The 615’s Chuck Dauphin wrote a feature on Nikki Lane.
Jamey Johnson to Jewly Hight (the whole interview is well worth your time): “In my career, I’ve had the pleasure of getting to know a lot of my different heroes, and I can tell you that after meeting and spending time with guys like George Strait and Ray Price and Willie and Kris Kristofferson and Merle Haggard and Hank Williams Jr., there’s very few things that all of those guys have in common. The things that they do have in common, they all have, I’d say, an indomitable sense of self. It can’t be brought down. There’s nothin’ you’re gonna say or do that’s gonna make Hank Jr. stop bein’ Hank Jr., or make George Strait stop bein’ George Strait. So that tells me that all of the messages that I get from them through their songs or through their writing or through their day-to-day interactions with other people, that all of those messages right there are things about them that you can count on. That makes me aspire to be the same way.”
Peter Cooper’s new column is all about national treasure Jean Shepard and her book, Down Through the Years.
The lineup for the 2014 Trans-Pecos Festival of Music and Love (which will be held in Marfa, Texas from September 25-28) looks pretty killer, with Elizabeth Cook, The Old 97s, Robert Ellis, and more slated to perform.
Members of the John Henry Historical Society are restoring an old building in Talcott, West Virginia to serve as a museum dedicated to the steel-driving folk hero. (h/t Jeff)
Edd Hurt of The Nashville Scene penned a feature on Cowboy Jack Clement’s final record, For Once and For All, which comes out next week.
Dallas Davidson was arrested in Nashville early this morning for disorderly conduct and public intoxication.

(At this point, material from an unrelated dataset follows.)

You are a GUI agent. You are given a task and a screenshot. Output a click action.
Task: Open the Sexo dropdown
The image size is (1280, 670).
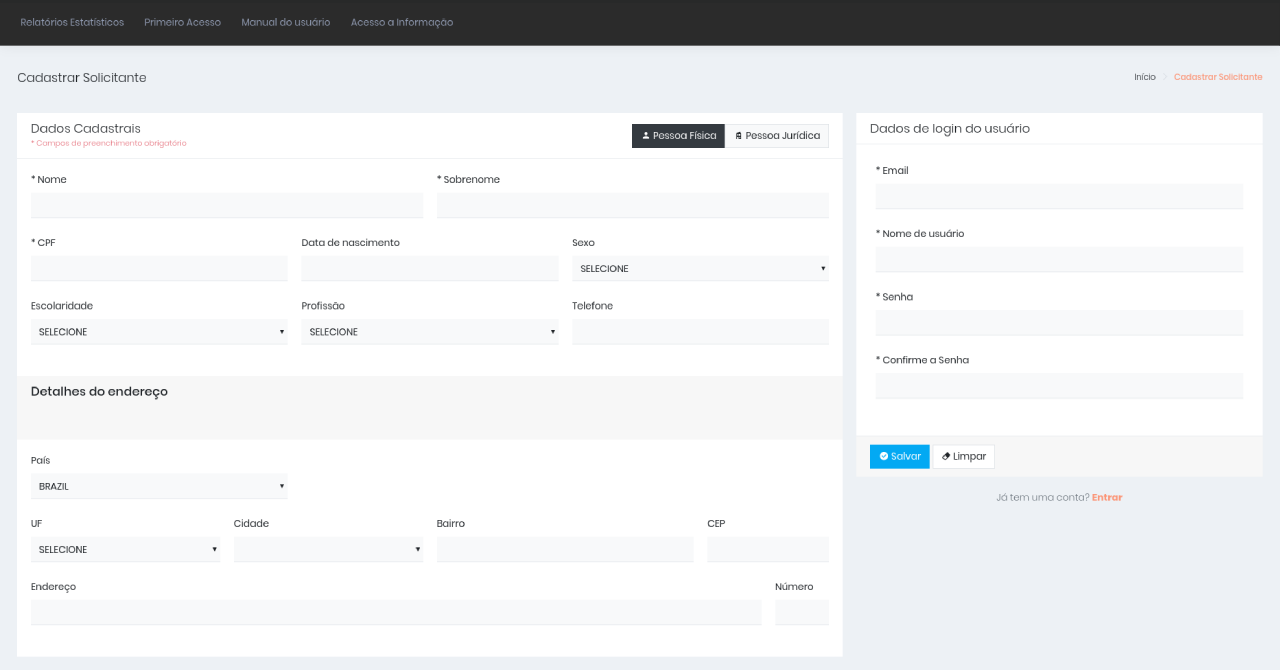tap(700, 269)

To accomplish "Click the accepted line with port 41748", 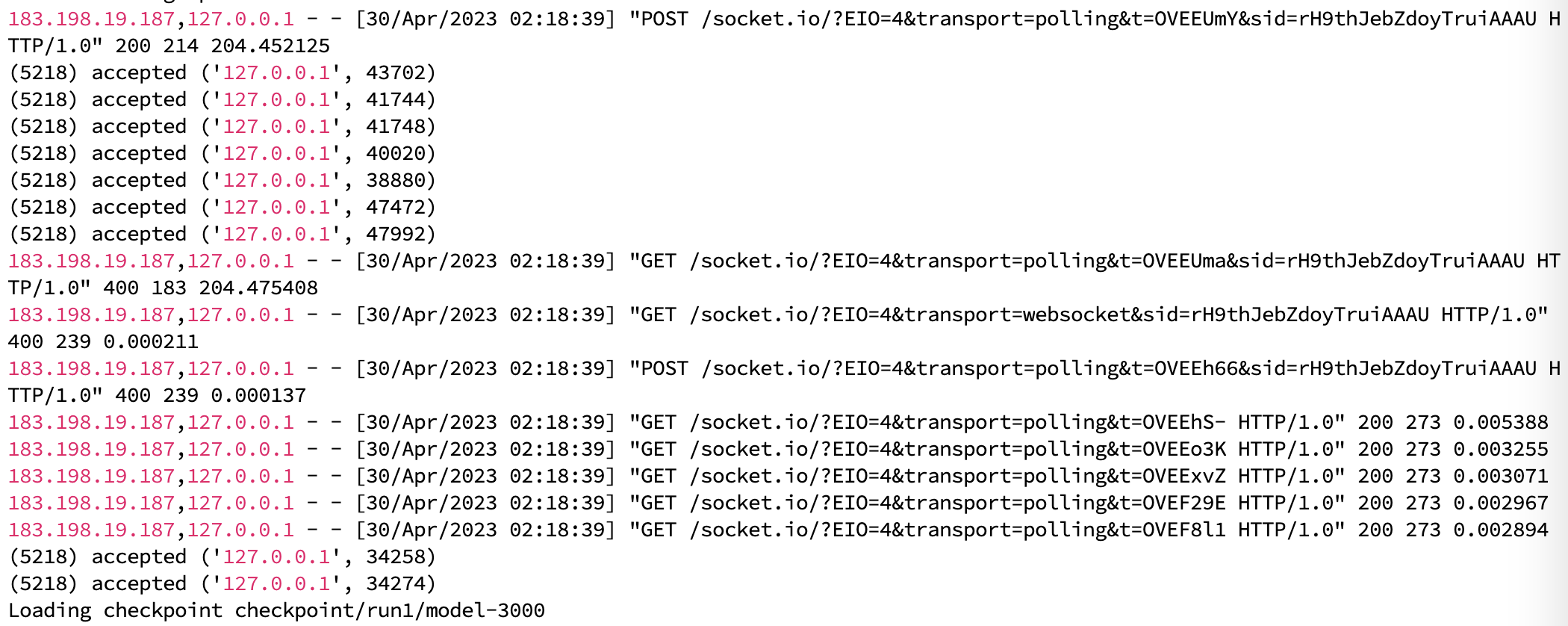I will point(222,126).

TMZ reports that Davidson was challenging “various people” to fight and shouting racial and homophobic slurs.
If you’re interested in learning about the business strategies of Nashville’s top managers, check out Holly Gleason’s neat new article, “When It Comes to Music City Management Styles, It’s Different Strokes for Different Folks.”
On September 27, Carrie Underwood will headline the Global Citizen Festival in Central Park.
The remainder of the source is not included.